Это, конечно, лишь малая часть огромного и разнообразного наследия Стравинского. Я знаю, что какие-то произведения вам понравятся больше, какие-то меньше. Но всё-таки советую начать с трёх балетов, и прежде всего с «Весны священной», — и вперёд!..
Кое-что из биографии
1. Стравинский родился в 1882 году в России, в Санкт-Петербурге. У него было два старших брата, которых он недолюбливал, отец, который был известным певцом, но отцом весьма равнодушным, и мать, которую Стравинский терпеть не мог — он считал е` злой и бессердечной, — даже когда она состарилась. Единственным членом семьи, которого Стравинский любил, был его младший брат Гурий…
Ранние воспоминания…
На лето семья Стравинских обычно уезжала в деревню, и его первые музыкальные воспоминания связаны с русской деревней. Однажды он увидел огромного рыжего крестьянина, который не мог говорить, но мог быстро-быстро прокудахтать по два слога, так что получалось некое подобие песни. При этом он еще подыгрывал себе, громко хлопая рукой по подмышке. Что за вдохновляющее зрелище! В деревне Стравинский также впервые почувствовал вкус к зарабатыванию денег. Он и его брат Гурий ловили пауков (по-видимому, безобидных сенокосцев), засовывали их в банки, говорили друзьям, что это смертельно ядовитые тарантулы, и за плату давали посмотреть на опасных тварей. «Доходы были великолепные», — с гордостью вспоминал Стравинский. Хм…
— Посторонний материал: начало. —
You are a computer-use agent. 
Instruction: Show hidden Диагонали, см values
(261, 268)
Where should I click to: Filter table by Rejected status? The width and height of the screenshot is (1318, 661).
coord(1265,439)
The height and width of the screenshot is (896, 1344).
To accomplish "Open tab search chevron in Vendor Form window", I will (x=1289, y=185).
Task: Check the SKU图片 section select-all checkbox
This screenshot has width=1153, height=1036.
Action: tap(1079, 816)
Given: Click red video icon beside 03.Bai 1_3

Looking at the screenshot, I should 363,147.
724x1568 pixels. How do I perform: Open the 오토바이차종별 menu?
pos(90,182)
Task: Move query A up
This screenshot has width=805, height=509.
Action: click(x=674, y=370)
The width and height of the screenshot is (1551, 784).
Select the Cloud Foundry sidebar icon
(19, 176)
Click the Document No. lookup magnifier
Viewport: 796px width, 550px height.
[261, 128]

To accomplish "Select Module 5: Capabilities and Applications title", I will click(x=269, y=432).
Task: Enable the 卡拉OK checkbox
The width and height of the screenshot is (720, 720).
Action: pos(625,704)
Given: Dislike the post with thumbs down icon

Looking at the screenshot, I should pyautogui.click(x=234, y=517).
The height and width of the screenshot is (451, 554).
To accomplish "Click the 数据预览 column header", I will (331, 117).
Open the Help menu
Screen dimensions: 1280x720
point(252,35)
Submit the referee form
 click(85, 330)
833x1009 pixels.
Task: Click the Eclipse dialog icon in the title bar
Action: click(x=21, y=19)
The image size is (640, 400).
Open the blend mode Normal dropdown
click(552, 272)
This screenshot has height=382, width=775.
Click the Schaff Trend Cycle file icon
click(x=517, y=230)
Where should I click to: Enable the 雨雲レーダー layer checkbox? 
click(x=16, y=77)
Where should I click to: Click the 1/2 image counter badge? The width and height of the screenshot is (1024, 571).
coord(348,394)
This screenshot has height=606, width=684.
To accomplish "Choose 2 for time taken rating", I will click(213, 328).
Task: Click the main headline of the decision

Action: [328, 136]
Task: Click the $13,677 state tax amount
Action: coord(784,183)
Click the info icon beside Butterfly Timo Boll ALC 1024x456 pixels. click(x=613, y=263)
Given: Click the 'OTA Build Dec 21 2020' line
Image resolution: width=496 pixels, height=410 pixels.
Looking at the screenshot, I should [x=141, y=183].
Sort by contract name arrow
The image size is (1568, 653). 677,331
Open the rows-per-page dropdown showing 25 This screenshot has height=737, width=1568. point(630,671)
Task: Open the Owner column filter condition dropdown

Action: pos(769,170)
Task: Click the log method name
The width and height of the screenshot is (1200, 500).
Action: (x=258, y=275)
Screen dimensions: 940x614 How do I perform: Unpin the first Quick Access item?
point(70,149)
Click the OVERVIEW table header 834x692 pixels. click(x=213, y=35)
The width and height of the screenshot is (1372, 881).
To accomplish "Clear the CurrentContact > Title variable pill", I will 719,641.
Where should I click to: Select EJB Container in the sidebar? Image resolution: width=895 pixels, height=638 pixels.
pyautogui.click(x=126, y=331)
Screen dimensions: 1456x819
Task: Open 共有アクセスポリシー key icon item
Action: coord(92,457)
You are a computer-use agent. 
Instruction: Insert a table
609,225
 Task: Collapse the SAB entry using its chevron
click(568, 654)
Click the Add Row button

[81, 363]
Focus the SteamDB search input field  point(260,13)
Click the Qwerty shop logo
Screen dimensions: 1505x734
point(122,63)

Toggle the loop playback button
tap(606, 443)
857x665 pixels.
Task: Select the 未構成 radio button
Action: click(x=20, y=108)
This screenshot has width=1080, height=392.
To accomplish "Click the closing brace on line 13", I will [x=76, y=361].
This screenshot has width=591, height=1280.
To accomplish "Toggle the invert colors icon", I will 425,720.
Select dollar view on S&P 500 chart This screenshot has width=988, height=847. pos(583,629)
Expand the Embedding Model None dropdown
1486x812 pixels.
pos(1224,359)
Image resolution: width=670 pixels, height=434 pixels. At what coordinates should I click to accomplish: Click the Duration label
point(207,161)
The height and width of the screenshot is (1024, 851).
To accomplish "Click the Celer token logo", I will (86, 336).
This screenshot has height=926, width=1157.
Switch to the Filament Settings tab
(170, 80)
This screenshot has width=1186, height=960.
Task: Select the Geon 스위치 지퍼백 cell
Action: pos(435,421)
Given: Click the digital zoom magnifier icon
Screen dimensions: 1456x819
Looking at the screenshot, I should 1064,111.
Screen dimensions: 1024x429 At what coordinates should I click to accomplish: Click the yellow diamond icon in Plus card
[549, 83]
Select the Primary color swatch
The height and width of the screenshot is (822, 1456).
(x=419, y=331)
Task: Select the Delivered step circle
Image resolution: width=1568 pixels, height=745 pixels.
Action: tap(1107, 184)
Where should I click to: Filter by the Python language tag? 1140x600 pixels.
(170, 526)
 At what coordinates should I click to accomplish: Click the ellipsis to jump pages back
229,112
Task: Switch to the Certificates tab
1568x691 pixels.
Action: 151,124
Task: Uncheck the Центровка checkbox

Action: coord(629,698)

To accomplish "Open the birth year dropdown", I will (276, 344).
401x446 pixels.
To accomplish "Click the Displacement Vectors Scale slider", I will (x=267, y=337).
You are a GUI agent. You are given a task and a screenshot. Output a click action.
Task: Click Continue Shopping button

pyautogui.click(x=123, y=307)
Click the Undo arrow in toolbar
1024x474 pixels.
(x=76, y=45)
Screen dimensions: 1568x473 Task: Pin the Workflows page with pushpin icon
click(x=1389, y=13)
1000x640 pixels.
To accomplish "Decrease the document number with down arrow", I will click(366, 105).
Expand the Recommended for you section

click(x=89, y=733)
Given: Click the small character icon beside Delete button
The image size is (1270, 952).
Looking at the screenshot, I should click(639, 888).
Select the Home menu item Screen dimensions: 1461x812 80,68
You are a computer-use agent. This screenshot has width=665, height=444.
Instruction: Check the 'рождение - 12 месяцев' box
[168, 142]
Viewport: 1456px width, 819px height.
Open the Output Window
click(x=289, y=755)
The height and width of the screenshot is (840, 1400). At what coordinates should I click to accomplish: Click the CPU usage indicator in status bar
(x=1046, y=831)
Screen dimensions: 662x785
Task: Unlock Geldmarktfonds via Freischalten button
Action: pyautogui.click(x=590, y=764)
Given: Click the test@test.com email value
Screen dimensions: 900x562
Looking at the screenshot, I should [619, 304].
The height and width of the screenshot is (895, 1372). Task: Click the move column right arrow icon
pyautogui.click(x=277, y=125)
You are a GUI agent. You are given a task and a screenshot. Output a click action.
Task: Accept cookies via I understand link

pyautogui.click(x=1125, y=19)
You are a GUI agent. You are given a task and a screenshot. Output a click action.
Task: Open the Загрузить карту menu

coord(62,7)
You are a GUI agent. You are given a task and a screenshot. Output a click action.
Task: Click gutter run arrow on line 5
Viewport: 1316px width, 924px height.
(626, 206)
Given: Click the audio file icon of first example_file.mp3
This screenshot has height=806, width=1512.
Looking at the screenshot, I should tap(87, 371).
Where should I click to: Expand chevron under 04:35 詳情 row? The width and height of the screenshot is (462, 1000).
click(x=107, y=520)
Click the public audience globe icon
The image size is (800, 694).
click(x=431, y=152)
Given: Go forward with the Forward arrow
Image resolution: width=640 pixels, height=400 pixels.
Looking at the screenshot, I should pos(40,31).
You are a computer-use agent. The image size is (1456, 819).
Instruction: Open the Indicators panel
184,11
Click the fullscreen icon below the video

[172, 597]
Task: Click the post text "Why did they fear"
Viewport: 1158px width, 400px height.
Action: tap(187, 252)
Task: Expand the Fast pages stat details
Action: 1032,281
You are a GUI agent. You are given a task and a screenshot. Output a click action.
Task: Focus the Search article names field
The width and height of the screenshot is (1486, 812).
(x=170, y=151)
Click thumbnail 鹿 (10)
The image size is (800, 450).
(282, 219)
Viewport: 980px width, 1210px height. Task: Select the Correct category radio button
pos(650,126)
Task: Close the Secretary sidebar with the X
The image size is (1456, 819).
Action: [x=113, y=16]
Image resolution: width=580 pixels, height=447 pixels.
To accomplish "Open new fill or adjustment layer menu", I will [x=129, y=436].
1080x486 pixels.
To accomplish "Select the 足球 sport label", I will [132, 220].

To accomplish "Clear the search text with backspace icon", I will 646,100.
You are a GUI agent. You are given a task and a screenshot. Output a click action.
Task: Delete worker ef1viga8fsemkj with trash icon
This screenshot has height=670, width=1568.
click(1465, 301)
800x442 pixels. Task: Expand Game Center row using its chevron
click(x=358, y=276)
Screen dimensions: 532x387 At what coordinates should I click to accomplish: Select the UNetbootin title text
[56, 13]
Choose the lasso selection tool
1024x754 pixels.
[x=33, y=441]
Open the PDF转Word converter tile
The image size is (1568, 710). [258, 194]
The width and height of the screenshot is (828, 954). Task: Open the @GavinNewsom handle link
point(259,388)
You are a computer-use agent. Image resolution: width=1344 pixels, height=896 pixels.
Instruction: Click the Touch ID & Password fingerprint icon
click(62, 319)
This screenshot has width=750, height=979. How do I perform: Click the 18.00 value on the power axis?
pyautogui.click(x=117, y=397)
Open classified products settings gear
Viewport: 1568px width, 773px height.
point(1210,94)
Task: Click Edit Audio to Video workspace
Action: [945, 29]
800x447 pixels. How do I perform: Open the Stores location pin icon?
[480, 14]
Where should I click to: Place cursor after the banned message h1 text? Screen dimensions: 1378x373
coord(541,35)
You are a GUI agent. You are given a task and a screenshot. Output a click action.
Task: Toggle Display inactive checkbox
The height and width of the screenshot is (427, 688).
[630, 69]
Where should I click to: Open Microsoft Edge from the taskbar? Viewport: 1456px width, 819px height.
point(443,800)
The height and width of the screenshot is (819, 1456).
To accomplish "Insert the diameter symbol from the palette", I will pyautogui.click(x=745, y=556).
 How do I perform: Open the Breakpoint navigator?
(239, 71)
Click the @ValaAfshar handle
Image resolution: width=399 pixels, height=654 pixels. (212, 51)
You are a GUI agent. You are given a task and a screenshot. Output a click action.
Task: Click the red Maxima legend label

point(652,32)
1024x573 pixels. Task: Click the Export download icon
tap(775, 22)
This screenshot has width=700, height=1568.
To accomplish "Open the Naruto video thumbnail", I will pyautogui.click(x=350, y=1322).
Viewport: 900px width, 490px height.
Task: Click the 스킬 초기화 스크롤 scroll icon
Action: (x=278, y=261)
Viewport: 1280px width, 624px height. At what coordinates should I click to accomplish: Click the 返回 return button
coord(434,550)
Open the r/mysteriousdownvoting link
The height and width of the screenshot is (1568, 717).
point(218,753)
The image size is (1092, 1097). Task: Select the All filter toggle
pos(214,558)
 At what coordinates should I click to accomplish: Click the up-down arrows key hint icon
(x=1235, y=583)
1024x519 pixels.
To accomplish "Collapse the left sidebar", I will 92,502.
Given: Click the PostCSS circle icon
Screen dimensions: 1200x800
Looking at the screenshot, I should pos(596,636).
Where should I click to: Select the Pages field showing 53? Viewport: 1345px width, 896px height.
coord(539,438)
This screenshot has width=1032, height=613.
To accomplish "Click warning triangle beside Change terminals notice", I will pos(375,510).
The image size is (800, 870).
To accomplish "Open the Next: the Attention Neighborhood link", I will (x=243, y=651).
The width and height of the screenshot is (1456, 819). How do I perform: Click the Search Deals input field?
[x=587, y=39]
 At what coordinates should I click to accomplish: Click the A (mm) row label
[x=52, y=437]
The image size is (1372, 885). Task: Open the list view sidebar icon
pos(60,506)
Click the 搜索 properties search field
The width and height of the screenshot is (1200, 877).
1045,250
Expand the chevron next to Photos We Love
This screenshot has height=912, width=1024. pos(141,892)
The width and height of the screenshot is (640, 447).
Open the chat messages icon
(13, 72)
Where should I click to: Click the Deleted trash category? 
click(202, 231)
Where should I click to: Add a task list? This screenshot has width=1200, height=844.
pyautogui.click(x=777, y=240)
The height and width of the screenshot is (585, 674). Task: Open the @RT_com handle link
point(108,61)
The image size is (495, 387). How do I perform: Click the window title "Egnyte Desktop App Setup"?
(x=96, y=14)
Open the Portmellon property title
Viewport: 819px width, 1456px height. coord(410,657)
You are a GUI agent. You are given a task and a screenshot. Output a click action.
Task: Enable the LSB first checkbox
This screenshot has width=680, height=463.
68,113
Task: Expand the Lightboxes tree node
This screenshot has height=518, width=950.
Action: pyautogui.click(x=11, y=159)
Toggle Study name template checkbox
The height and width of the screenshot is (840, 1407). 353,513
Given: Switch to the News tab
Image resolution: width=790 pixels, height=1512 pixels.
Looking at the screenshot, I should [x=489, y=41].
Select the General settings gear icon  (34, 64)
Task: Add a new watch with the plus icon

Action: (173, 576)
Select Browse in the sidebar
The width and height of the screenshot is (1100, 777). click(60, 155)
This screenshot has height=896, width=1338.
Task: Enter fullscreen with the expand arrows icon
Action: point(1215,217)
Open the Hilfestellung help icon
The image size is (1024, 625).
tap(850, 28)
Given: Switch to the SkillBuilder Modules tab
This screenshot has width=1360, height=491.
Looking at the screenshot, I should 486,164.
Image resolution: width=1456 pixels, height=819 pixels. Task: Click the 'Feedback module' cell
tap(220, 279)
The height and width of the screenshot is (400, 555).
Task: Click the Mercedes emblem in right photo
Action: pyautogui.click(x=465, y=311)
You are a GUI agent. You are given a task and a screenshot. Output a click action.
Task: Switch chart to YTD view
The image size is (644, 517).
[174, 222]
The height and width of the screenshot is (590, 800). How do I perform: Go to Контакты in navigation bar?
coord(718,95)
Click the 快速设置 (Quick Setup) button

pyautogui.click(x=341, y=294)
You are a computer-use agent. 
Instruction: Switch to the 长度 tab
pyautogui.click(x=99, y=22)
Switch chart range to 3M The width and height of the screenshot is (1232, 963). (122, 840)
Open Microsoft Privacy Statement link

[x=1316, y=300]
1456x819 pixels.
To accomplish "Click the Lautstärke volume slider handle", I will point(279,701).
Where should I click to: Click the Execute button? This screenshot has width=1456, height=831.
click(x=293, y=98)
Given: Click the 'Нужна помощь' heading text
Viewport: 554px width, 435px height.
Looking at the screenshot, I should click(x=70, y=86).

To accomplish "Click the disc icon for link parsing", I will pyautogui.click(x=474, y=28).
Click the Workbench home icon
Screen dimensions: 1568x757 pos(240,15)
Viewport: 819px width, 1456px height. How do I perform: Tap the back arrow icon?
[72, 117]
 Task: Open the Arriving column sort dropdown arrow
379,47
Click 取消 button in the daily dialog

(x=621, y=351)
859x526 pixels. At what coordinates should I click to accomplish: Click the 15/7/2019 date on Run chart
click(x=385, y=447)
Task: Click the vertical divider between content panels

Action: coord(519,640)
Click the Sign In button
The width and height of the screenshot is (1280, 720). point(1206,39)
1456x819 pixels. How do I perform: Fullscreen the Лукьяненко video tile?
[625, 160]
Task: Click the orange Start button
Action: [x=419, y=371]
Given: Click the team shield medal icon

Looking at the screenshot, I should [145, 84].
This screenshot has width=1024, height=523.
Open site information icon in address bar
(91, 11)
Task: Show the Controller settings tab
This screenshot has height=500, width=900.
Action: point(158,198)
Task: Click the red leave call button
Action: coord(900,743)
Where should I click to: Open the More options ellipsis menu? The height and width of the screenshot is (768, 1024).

2. Хотя Стравинский всегда любил музыку, он не был вундеркиндом. В юности он не проявлял особых талантов и по настоянию родителей поступил в университет, где начал изучать право (прямо как Шуман). Всё изменилось в 1902 году, когда двадцатилетнего Стравинского познакомили со знаменитым композитором Римским-Корсаковым (замечательное имя!). Римский-Корсаков предложил ему заняться композицией, правда, не в Санкт-Петербургской консерватории — он считал Стравинского слишком оригинальным для такого консервативного места. Стравинский сначала брал уроки у ученика Римского-Корсакова, а затем перешёл к самому великому мастеру.
Второй отец…
Стравинский любил Римского-Корсакова, который, можно сказать, стал ему вторым отцом — особенно после того как в 1902 году умер его настоящий отец. Смерть Римского-Корсакова в 1908 году стала для Стравинского тяжёлым ударом, однако позднее Стравинский поссорился с его семьей, и со временем отношения между ними вконец испортились. Когда Стравинский в 1962 году приехал в Россию, дочь Римского-Корсакова получила приглашение повидаться с ним, но отказалась. «Мы не любили друг друга пятьдесятлет назад, так почему мы должны любить друг друга сейчас?» — заявила она.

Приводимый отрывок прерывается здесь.